The Booker T. Washington Birthplace Memorial Commission, which aimed to strike a commemorative coin in Washington's honor due to his importance in both American and African-American history, had successfully raised funds to buy and maintain his birthplace in Franklin County, Virginia. The funds also helped the commission to get legislation passed on August 7, 1946, which authorized the mintage of up to 5 million commemorative half dollars. There were no requirements when or at what mint the coins would be struck at, a fact which the commission noticeably took advantage of throughout the coin program, as the coins would be minted for several years at all three mints.

==Preparation==
Sculptor Charles Keck, who had previously designed the Panama Pacific Gold Dollar, Vermont Sesquicentennial half dollar, and Lynchburg Sesquicentennial half dollar, was initially commissioned to design for the coin. Meanwhile, African-American artist Isaac Scott Hathaway learned of the coin program and offered his own design models for free, which were based on a life mask of Washington. Eventually, Hathaway's obverse model was the one that was accepted by the Commission of Fine Arts, and based on feedback from the commission, Hathaway subsequently prepared a reverse design as well. Although his models were not used, Keck was still paid for his work.

Perhaps due to the declining interest in commemorative coins, the Booker T. Washington Memorial half dollar was produced much less carefully than most previous commemorative coins. As a result, many pieces will have abrasions or contact marks on the highest points of the design, especially on Washington's cheek. During the time the coins were issued, complaints about the condition of the coins were common.

==Release==
The coins were offered by the Booker T. Washington Birthplace Memorial Commission, and were priced at $1 each for the Philadelphia and San Francisco issues, while the lower mintage Denver issue sold for $1.50 each. During this first year, 200,000 sets were issued, with an additional 800,000 coins intended for sale as singles minted at Philadelphia. Despite the large number sold, many of the coins were either melted or released into circulation.

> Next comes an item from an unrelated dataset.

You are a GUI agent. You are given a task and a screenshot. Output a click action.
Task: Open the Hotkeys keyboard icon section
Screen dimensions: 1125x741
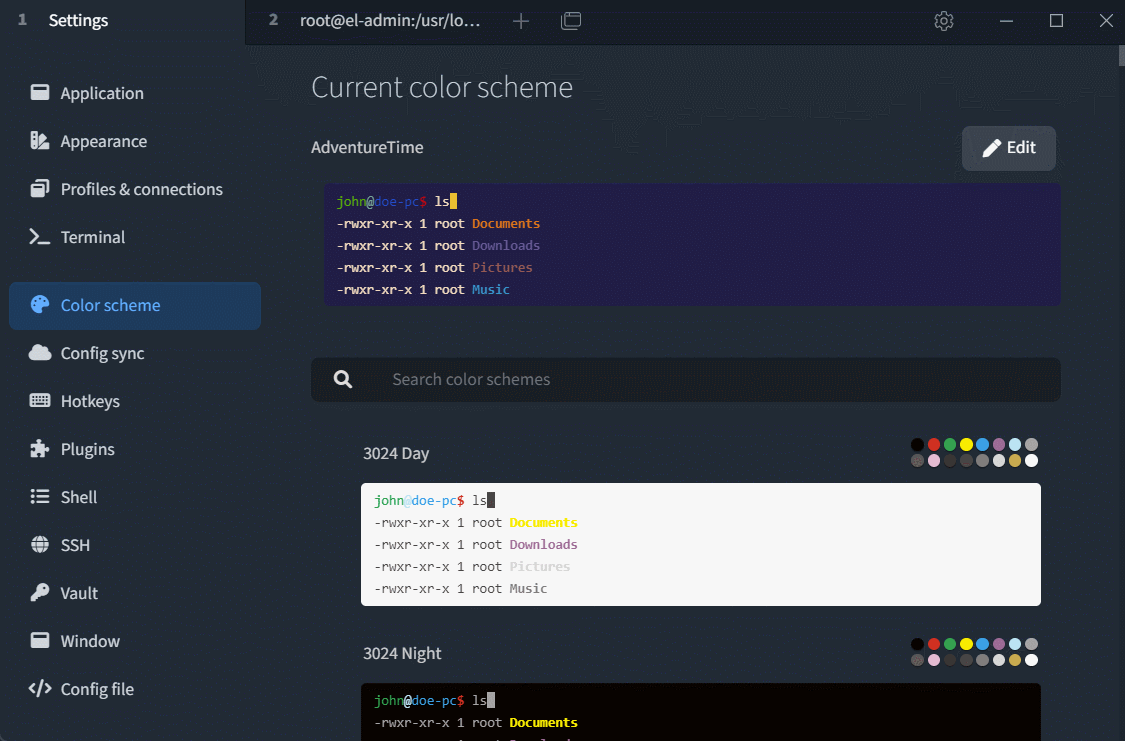39,401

From 1947 through the end of the series in 1951, instead of being offered directly by the Booker T. Washington Birthplace Memorial Commission, the coins would be offered by coin firms which worked as authorized agents of the commission, notably Stack's. By then, both sales and mintage figures had considerably declined, and would continue to decline for the rest of the program. (After around 1.7 million were minted across three mints in 1946, the numbers dropped to 300,000 the following year, 60,000 in 1948, and 36,000 in 1949). The exceptions to this trend are the 1950 San Francisco and 1951 Philadelphia issues, which the commission sold as a part of a promotion which also involved schools and hospitals. However, a considerable portion of the mintage of these coins would still be returned to the mint in the following years for melting.